Stephan Alaniz, Massimiliano Mancini, Anjan Dutta, Diego Marcos, Zeynep Akata

European Conference on Computer Vision, ECCV

2022

Abstract

Humans show high-level of abstraction capabilities in games that require quickly communicating object information. They decompose the message content into multiple parts and communicate them in an interpretable protocol. Toward equipping machines with such capabilities, we propose the Primitive-based Sketch Abstraction task where the goal is to represent sketches using a fixed set of drawing primitives under the influence of a budget. To solve this task, our Primitive-Matching Network (PMN), learns interpretable abstractions of a sketch in a self supervised manner. Specifically, PMN maps each stroke of a sketch to its most similar primitive in a given set, predicting an affine transformation that aligns the selected primitive to the target stroke. We learn this stroke-to-primitive mapping end-to-end with a distance-transform loss that is minimal when the original sketch is precisely reconstructed with the predicted primitives. Our PMN abstraction empirically achieves the highest performance on sketch recognition and sketch-based image retrieval given a communication budget, while at the same time being highly interpretable. This opens up new possibilities for sketch analysis, such as comparing sketches by extracting the most relevant primitives that define an object category.
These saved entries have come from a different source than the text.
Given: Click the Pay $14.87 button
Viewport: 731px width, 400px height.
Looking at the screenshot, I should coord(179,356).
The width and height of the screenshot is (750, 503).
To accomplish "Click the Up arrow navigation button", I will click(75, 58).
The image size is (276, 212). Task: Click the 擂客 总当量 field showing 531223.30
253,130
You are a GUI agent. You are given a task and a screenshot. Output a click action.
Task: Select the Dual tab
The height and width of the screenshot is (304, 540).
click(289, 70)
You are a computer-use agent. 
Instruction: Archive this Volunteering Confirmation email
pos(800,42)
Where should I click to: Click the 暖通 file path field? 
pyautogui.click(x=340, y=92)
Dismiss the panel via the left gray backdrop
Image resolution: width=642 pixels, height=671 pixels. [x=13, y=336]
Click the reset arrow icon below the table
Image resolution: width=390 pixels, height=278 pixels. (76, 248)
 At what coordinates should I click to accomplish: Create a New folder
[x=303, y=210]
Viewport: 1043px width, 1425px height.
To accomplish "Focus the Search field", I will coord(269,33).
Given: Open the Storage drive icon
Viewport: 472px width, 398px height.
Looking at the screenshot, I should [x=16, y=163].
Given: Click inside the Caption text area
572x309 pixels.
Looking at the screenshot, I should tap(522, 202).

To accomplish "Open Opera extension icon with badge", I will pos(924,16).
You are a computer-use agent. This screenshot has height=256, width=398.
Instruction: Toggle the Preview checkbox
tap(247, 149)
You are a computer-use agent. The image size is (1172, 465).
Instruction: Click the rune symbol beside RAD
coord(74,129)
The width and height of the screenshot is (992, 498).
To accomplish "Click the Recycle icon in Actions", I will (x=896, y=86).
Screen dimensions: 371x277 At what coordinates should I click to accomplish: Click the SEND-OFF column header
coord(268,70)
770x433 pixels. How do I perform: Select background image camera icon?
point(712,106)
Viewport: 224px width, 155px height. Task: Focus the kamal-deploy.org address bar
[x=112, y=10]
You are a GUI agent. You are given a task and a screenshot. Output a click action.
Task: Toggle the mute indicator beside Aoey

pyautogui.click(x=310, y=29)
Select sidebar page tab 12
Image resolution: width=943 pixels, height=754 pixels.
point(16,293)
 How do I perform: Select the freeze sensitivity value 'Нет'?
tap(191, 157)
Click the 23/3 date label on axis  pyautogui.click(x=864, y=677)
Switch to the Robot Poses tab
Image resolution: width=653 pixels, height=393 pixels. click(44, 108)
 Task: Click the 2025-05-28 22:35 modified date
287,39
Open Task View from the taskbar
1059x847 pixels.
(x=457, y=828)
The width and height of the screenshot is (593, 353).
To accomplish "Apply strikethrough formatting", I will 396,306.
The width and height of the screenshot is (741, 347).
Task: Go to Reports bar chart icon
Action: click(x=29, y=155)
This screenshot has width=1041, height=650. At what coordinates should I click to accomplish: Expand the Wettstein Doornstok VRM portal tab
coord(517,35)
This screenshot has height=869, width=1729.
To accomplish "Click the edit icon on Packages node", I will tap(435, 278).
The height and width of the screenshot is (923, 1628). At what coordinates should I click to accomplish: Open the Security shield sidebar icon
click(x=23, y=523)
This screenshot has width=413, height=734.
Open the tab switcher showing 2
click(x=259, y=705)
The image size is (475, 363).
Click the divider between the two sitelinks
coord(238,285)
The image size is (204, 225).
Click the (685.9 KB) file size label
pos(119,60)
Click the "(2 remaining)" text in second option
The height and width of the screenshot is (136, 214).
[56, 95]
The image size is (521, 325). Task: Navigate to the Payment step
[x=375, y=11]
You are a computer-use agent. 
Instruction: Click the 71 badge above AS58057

Code is available at https://github.com/ExplainableML/sketch-primitives.

Introduction

Humans are capable of a high level of abstraction when thinking about, recognizing and describing objects to other. In this work, our goals is to replicate similar abilities with a neural network that is able to represent an object by decomposing it into parts such that another neural agent can recognize it with as few parts as possible using an interpretable communication protocol.

To this end, we propose Primitive-based Sketch Abstraction as a new representation learning task, where the goal is to represent free-form drawings, i.e. sketches, by means of a fixed set of simple primitives. Sketches are an excellent tool for this task as they capture the essential parts of an object and humans have varying drawing styles and skills, causing different participants to draw the same instance of a real object in different ways. This observation makes finding common shapes and patterns for object categories an interesting task to better understand how humans think about concepts and what primitives they use to express them.

To solve the Primitive-based Sketch Abstraction task, we propose a self-supervised deep model, i.e. Primitive-Matching Network (PMN), to learn interpretable abstractions of a given object illustration without requiring any ground-truth abstraction. Our PMN model exposes interpretable insights about the data, making it much easier to compare and contrast sketches, e.g. a human face is composed of a big circle for the head, two small lines for the eyes and one arc for the mouth whereas a cat face is similar to a human face but has triangles on top of the head for its ears.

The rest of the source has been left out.